In this way, group leader Michelle O’Neill will present herself for the position Prime Minister In that country which is part of the United Kingdom.
No nationalist politician has ever held this position Since the nation was founded after the Partition of Ireland Treaty of 1921.
Sinn Fein in the past was the political arm ofhe is Irish Republican Army (IRA) It was imposed in the elections of the Democratic Unionist Party, which received 21.3% of the vote, and the Alliance party of the liberal center with 13.5%.
A Sinn Fein victory does not guarantee the prime minister’s job for O’Neill, who will not be able to take the job unless the DUP agrees to nominate a deputy prime minister.
Under the regime Shared Power in Northern IrelandThe prime minister and deputy prime minister positions are set to be shared between the larger pro-UK unionist and nationalist parties.
In this region, the prime minister and deputy prime minister are equally in power, despite their names, and neither can take office without the support of the other.
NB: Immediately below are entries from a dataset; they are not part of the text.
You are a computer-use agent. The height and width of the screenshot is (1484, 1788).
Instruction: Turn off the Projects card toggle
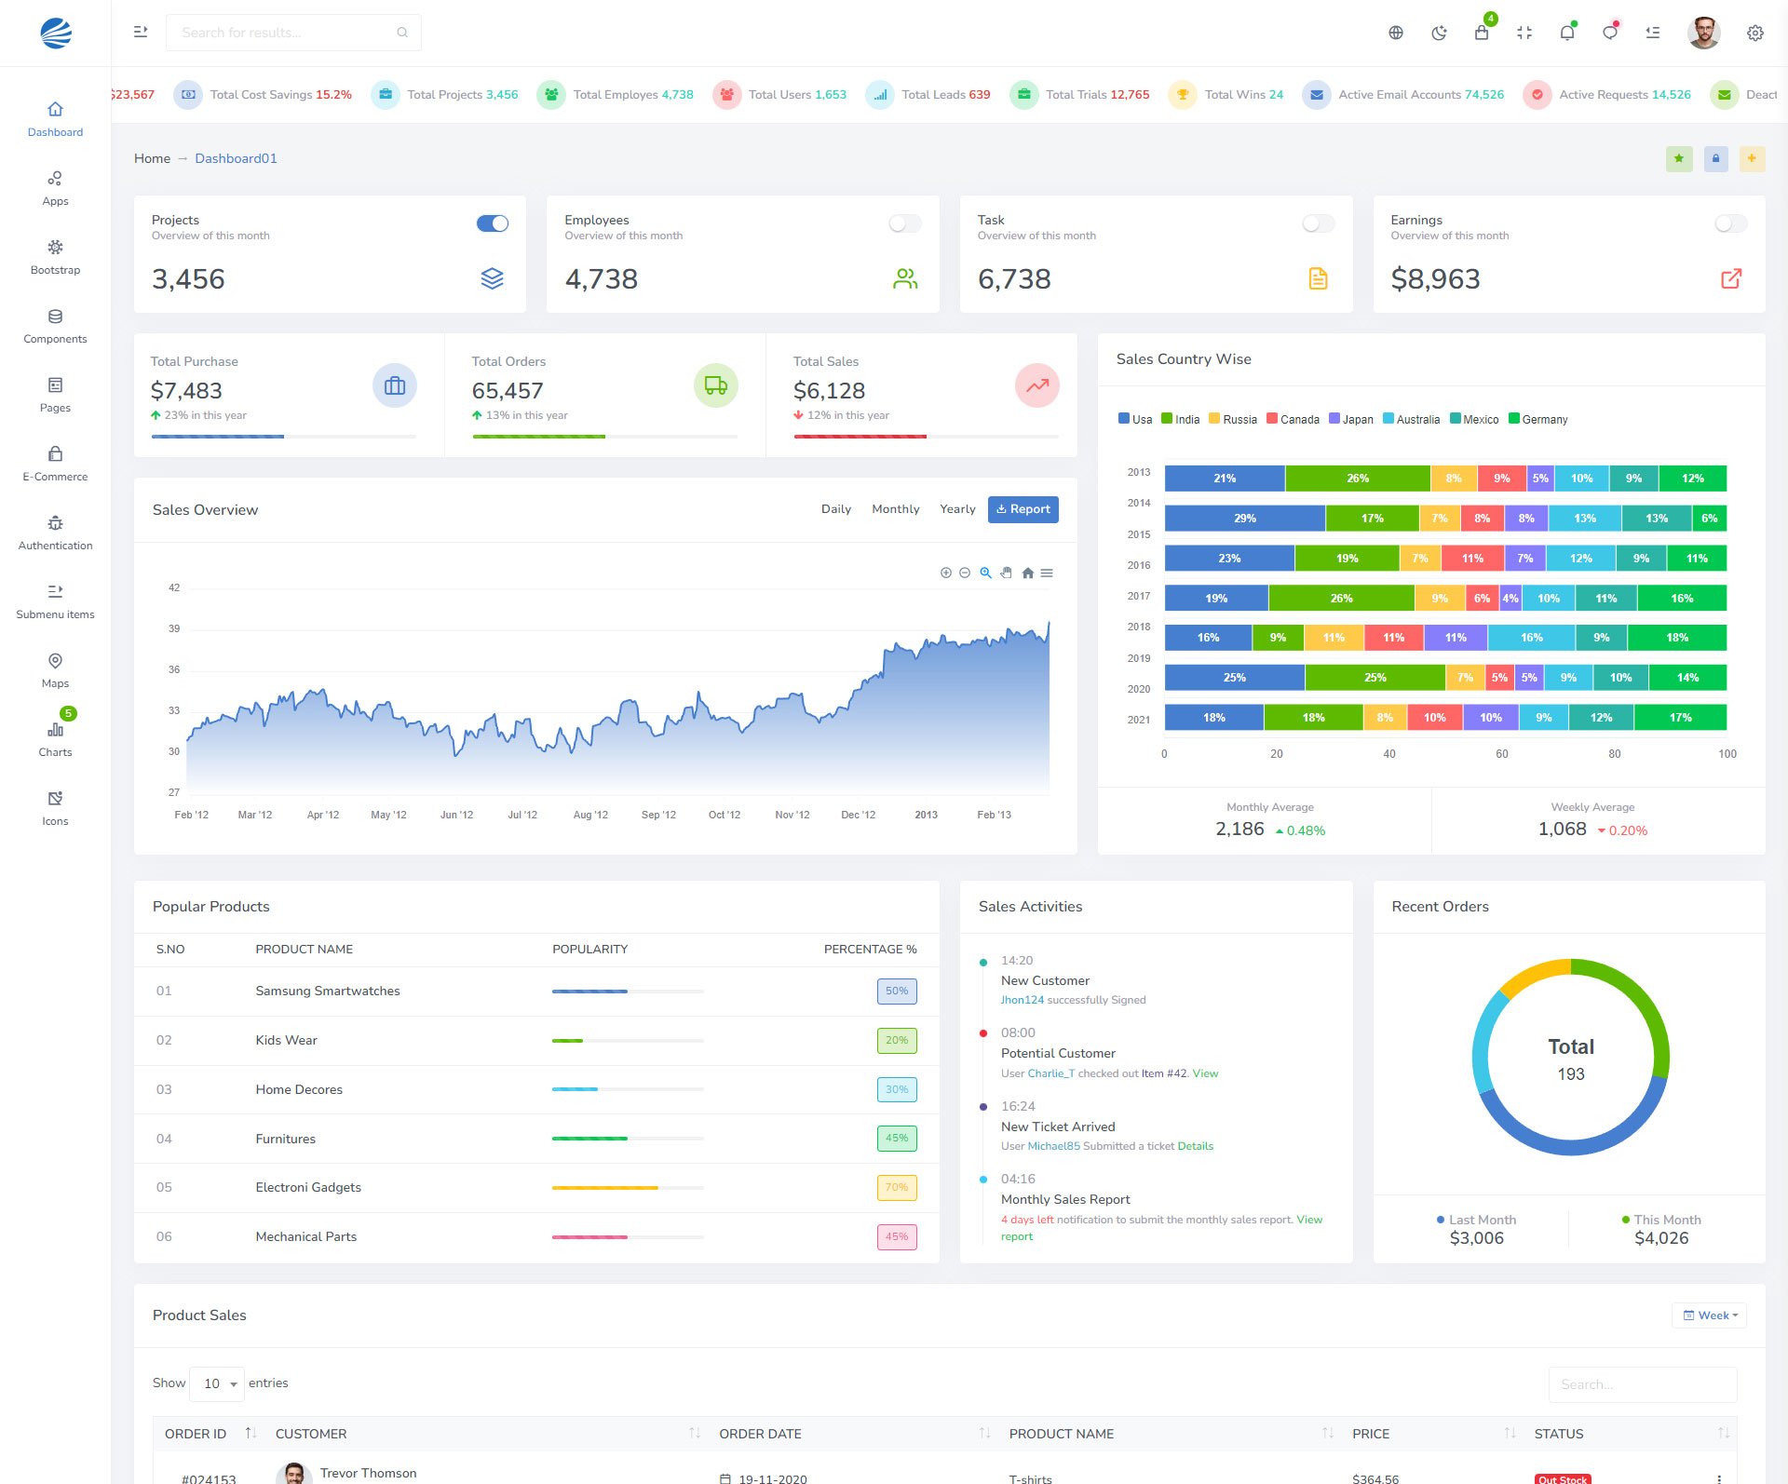(492, 223)
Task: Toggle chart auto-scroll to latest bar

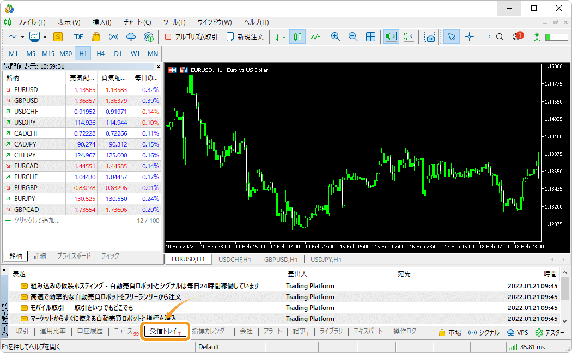Action: pyautogui.click(x=391, y=37)
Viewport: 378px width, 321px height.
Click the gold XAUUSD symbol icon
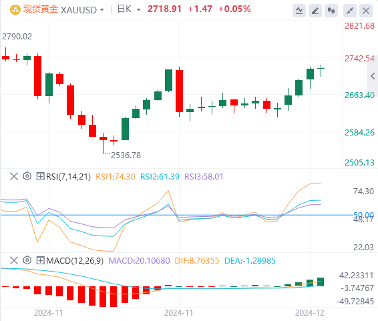[15, 10]
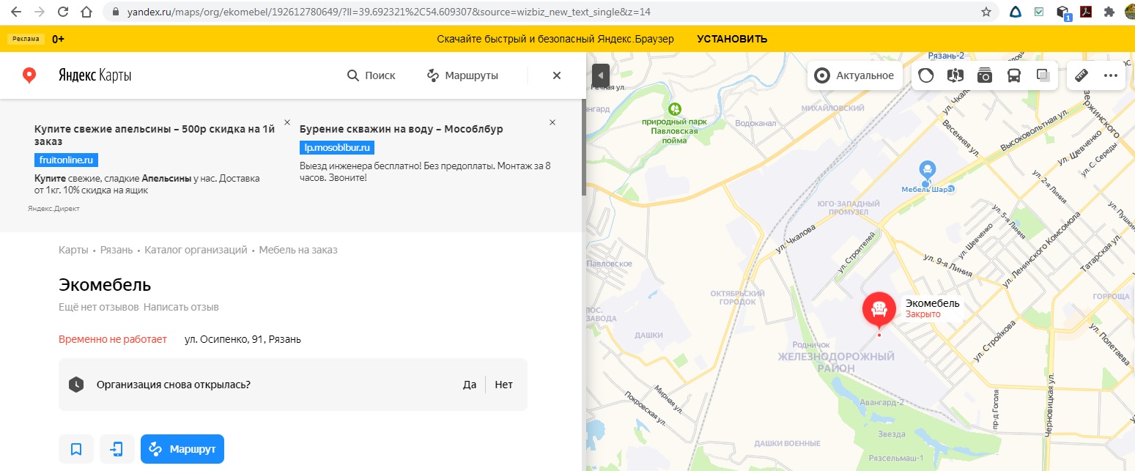Click the Написать отзыв link
The width and height of the screenshot is (1135, 471).
pyautogui.click(x=181, y=307)
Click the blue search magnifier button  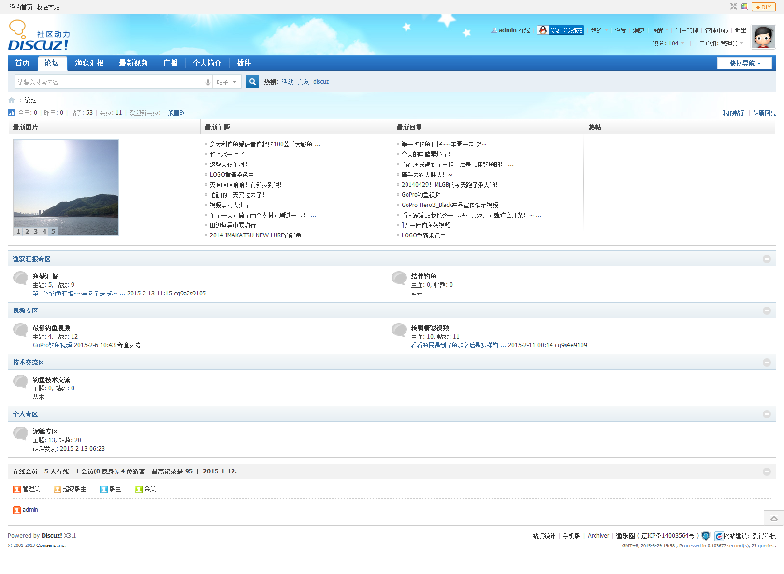pyautogui.click(x=252, y=82)
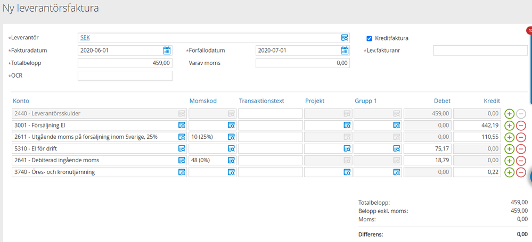This screenshot has width=532, height=242.
Task: Add row after 2641 Debiterad ingående moms
Action: 509,161
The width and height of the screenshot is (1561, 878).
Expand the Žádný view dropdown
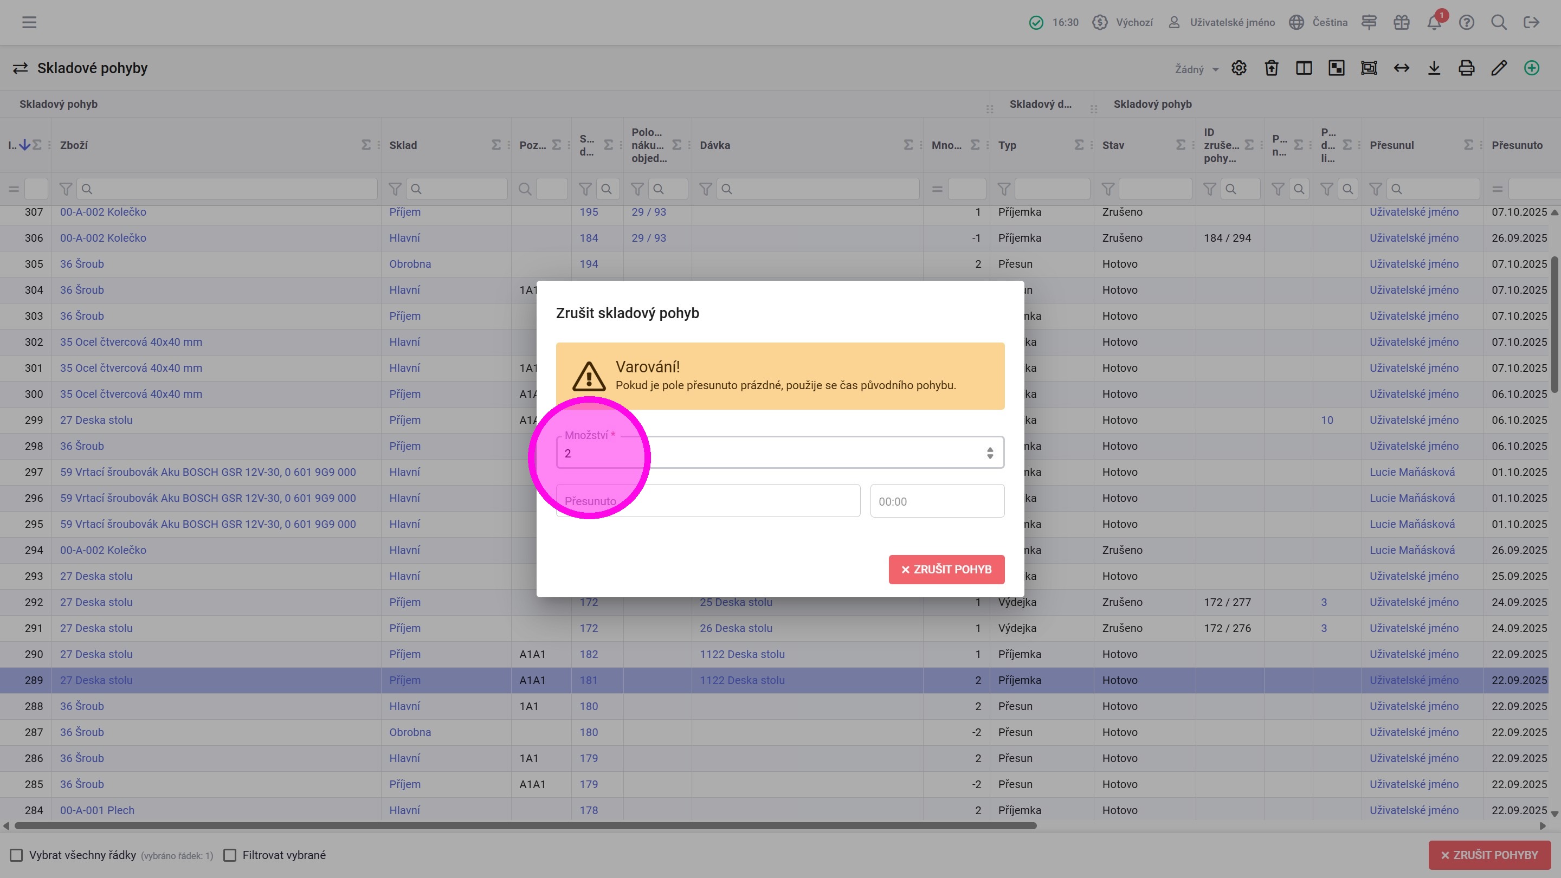point(1196,69)
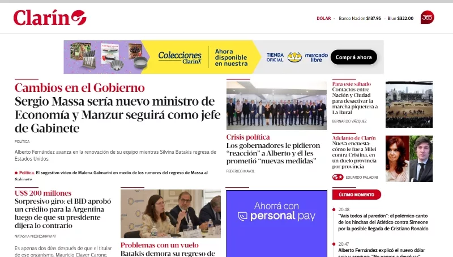Open the ÚLTIMO MOMENTO section button
This screenshot has height=257, width=453.
tap(357, 195)
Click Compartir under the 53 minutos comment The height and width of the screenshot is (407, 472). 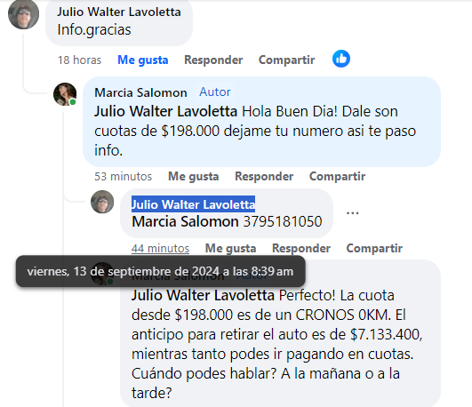[337, 177]
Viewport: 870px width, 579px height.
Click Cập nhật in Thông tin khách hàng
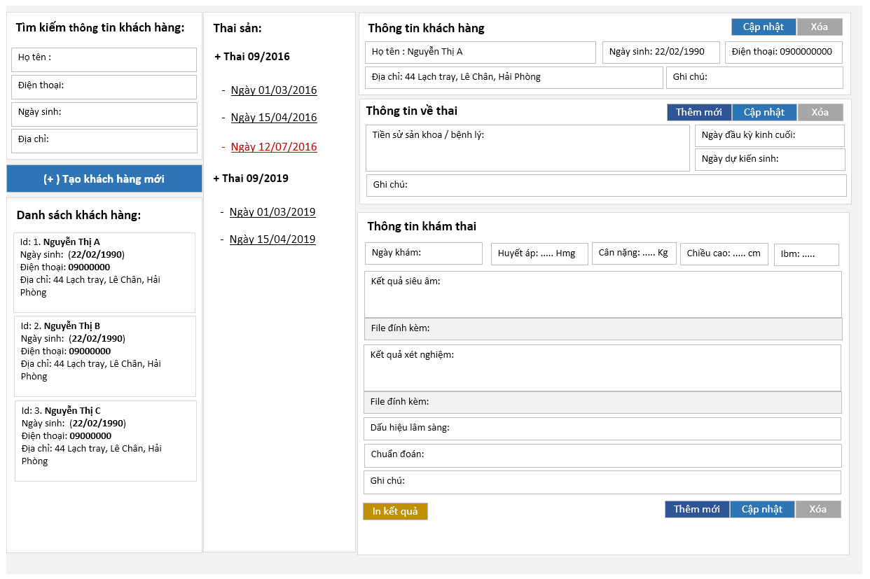point(764,27)
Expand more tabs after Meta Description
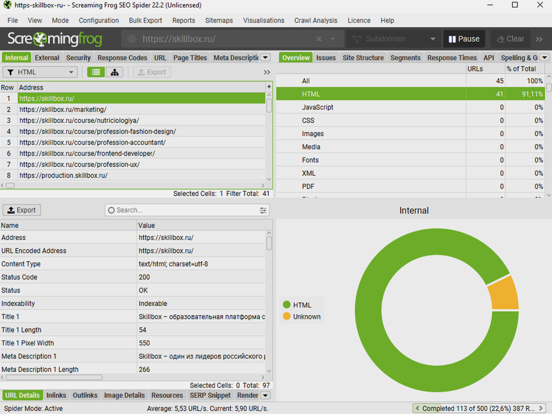The width and height of the screenshot is (552, 414). (x=265, y=58)
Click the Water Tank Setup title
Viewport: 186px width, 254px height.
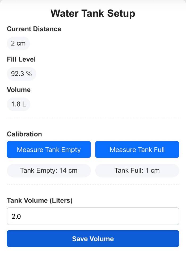point(93,14)
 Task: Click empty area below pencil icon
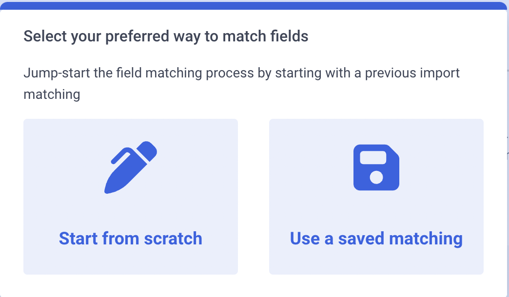(x=131, y=211)
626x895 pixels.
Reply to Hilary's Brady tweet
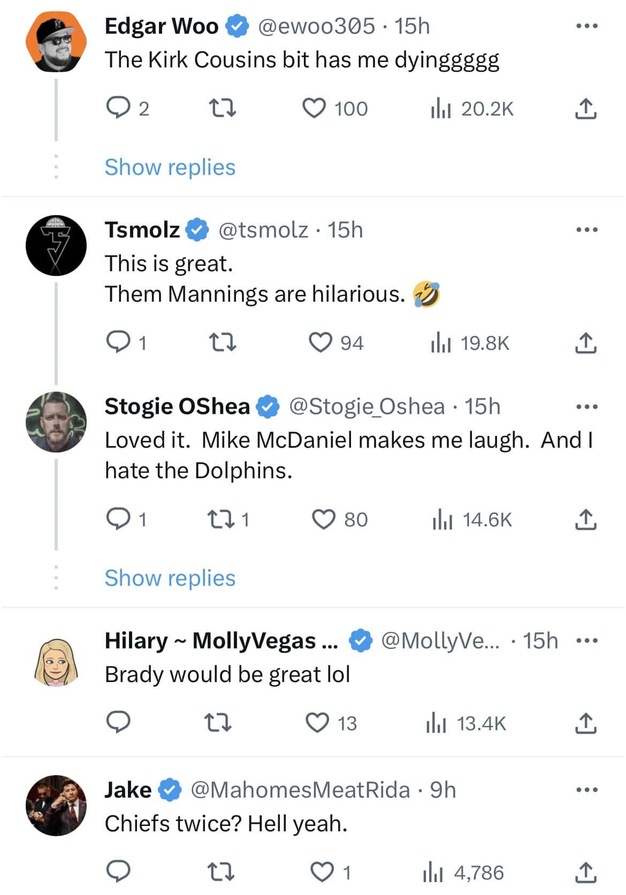pyautogui.click(x=118, y=723)
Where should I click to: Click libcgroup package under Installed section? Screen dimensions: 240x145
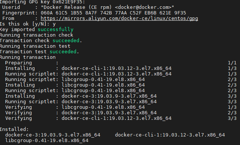(x=47, y=141)
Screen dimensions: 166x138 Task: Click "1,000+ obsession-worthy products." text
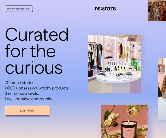(37, 88)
‘The beginning of a new era’
Michelle O’Neill promised to work with representatives of all political views “by union, not by division.”
However, it also heralded the “beginning of a new era”. Sinn Féin’s ultimate goal is to separate the UK and Reunification of Ireland.
The nationalists’ historic victory comes after a political storm in Northern Ireland, where the Democratic Unionist Party – which has ruled for two decades – brought down the executive for opposing the Brexit protocol in Northern Ireland.
This protocol, in which unionists maintain an internal division, is an agreement between the United Kingdom and the European Union to prevent the return of the physical borders on the island of Ireland due to Brexit.
A referendum to reunify Ireland?
Sinn Féin’s ultimate goal is for Northern Ireland to leave the UK and become One country with the Republic of Ireland.
But this does not mean that the electoral victory of the Nationalist Party will make it easier in the short term to call a referendum on the separation of this region from the United Kingdom and the reunification of Ireland.
The Northern Ireland Act 1998, which followed the signing of the so-called Good Friday Agreement, stipulated that Northern Ireland would remain part of the United Kingdom and “will not cease to be so”. Without the consent of the majority of the people Northern Ireland in a vote.
It also specifies that the Northern Ireland Secretariat (ministry) in London must agree to call a referendum if it appears likely that a majority of Northern Ireland wishes to unite with the South.
Analysts suggest that nationalists may begin to argue that more and more Northern Irish voters are in favor Reunification of Irelandto organize a referendum.
But in fact, the percentage of the nationalist vote has decreased since 2017, and it shows that there is no desire on the part of the majority to hold a border vote.
Nor do opinion polls show a majority in favor of Irish reunification.
The most recent one, published in April, indicates just that one third of the population Northern Irish Supports leaving the UK and joining Ireland.